### EXERCISE DATA

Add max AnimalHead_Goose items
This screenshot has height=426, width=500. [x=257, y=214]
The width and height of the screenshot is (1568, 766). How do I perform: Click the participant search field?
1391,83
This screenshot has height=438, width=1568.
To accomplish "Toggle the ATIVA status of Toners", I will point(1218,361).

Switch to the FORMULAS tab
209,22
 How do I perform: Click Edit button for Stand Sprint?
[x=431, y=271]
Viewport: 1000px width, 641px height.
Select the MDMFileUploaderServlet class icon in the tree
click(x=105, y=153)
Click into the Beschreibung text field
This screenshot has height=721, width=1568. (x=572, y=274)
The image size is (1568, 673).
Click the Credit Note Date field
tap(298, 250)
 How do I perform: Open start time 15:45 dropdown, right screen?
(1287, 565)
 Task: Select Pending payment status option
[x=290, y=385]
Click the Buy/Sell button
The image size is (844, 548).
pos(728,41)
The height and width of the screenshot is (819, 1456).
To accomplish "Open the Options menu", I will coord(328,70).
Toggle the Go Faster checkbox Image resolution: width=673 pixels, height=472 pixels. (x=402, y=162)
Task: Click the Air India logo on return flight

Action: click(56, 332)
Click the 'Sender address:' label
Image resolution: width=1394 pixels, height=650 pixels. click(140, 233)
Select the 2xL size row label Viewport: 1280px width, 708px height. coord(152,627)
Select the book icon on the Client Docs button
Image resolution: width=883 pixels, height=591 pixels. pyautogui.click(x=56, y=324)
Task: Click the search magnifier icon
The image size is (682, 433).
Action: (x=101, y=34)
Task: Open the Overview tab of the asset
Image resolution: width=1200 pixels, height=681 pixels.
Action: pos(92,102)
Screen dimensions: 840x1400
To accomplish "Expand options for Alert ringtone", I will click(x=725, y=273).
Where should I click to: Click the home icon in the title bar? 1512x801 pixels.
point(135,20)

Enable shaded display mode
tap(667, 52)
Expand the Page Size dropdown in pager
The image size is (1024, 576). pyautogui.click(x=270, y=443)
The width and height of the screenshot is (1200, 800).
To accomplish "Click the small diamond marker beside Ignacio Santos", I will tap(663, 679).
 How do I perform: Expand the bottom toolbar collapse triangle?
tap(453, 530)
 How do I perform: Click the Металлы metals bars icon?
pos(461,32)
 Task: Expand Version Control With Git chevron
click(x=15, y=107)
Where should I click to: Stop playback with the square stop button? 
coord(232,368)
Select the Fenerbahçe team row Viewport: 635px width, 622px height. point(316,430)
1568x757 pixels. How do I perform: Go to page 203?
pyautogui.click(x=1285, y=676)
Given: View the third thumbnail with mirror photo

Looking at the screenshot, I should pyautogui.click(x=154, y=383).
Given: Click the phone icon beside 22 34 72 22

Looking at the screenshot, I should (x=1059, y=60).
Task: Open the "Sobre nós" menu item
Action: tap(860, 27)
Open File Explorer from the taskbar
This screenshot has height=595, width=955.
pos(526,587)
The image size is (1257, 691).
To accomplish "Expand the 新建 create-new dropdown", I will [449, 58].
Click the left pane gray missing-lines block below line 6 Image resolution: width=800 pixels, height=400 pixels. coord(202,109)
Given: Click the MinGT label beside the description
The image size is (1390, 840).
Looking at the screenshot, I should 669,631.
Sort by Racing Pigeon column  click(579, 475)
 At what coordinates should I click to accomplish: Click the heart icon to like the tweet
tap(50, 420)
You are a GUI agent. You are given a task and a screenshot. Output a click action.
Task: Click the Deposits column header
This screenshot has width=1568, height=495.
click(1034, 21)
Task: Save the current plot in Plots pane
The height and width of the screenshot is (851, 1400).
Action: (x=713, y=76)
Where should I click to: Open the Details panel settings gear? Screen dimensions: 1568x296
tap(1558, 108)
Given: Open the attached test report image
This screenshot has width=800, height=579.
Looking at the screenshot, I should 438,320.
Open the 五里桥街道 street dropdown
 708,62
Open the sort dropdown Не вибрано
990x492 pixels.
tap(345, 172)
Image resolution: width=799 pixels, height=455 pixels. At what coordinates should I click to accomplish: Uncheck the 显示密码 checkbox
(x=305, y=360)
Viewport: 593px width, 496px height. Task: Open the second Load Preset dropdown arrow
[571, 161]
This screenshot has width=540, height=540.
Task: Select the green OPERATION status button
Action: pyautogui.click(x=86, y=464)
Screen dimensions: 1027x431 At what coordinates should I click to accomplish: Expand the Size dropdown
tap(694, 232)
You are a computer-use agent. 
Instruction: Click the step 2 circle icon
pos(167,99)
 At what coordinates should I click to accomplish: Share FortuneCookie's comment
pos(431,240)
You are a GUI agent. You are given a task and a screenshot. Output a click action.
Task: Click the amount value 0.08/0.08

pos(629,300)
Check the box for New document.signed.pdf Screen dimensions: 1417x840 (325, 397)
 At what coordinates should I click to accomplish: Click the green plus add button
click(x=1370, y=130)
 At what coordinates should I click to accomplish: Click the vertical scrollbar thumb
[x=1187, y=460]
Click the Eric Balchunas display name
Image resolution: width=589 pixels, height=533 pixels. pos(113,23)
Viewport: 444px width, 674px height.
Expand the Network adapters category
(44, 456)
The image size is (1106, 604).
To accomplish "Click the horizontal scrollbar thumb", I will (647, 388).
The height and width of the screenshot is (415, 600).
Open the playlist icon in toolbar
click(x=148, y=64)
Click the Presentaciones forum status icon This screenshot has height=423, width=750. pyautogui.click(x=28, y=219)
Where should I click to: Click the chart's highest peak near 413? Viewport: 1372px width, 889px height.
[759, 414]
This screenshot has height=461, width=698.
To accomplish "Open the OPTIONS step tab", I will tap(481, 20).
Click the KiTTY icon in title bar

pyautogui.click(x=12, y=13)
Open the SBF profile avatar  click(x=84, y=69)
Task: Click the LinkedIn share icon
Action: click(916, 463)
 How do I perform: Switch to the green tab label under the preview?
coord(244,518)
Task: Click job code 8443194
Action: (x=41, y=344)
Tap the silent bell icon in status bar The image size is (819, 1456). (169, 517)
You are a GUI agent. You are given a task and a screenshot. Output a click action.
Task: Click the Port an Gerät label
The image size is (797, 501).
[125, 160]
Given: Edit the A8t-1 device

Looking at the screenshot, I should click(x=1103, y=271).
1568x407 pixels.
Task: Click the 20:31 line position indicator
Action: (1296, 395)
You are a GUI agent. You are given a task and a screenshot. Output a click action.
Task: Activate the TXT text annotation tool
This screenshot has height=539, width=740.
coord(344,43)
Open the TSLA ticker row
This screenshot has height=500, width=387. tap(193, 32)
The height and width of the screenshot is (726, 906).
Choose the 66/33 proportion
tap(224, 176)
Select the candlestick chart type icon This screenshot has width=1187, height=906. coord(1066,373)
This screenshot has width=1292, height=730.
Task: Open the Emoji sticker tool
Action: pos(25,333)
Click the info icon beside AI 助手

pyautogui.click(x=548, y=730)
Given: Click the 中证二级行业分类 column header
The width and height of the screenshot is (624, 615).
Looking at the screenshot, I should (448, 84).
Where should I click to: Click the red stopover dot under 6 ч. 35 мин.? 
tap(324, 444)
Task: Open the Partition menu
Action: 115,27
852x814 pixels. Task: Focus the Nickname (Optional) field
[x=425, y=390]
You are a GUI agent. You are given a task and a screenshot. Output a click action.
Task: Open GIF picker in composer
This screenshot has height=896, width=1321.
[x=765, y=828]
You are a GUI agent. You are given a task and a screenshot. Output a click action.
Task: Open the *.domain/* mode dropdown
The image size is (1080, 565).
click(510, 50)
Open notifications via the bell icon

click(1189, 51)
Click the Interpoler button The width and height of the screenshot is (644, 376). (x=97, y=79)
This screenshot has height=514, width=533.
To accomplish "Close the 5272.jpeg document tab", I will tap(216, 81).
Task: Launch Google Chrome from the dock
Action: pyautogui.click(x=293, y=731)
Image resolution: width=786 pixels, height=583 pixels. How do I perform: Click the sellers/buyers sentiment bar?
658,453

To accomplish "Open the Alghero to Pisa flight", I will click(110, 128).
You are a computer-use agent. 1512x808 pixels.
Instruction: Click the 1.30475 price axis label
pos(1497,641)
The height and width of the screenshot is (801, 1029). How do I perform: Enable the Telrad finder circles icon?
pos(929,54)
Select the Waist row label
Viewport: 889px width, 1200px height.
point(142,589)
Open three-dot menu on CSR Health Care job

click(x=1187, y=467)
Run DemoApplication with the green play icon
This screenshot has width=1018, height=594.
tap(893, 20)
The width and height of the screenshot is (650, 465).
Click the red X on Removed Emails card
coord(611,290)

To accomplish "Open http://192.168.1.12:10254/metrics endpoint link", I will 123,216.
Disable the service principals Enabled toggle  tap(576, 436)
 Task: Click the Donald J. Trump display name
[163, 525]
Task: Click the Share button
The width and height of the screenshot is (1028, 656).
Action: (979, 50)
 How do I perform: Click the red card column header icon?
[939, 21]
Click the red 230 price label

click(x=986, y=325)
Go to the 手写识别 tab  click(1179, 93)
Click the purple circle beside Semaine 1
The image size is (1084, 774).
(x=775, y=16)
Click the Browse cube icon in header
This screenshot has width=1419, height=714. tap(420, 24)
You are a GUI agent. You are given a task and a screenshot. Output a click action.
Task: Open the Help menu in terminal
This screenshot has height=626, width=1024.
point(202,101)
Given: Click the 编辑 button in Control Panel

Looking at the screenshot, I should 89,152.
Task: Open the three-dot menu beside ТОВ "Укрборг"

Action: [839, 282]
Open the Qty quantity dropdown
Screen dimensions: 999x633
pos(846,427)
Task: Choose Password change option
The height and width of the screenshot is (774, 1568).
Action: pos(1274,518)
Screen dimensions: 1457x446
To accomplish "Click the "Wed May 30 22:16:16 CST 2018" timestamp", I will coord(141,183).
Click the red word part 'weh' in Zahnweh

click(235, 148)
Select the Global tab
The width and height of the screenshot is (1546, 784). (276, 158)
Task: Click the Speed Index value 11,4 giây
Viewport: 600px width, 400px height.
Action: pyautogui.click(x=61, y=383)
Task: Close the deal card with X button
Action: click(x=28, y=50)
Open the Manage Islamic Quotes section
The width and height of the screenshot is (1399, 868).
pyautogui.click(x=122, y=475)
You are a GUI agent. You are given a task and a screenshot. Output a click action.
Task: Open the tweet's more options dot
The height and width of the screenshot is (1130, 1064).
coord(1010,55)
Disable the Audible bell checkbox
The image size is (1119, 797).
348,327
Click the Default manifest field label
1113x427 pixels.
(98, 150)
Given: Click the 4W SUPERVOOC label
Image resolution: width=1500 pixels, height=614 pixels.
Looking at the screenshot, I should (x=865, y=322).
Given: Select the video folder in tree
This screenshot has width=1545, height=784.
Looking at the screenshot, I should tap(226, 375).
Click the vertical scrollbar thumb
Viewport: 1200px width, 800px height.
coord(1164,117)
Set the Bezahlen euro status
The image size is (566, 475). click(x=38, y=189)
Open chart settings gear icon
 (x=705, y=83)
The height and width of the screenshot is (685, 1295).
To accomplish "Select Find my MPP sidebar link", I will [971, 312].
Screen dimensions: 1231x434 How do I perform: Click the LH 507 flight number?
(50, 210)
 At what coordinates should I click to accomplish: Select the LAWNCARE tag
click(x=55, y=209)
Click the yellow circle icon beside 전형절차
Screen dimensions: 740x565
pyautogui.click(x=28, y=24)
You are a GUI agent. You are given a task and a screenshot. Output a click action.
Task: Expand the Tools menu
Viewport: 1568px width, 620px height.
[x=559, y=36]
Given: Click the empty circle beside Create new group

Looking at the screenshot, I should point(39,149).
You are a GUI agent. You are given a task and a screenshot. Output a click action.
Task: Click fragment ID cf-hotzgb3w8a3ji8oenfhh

### TASK STATEMENT
Would you copy every line of the entries in which "computer" appears?

### WRITTEN RESPONSE
You are a computer-use agent. 
You are a computer-use agent. 1512x808 pixels.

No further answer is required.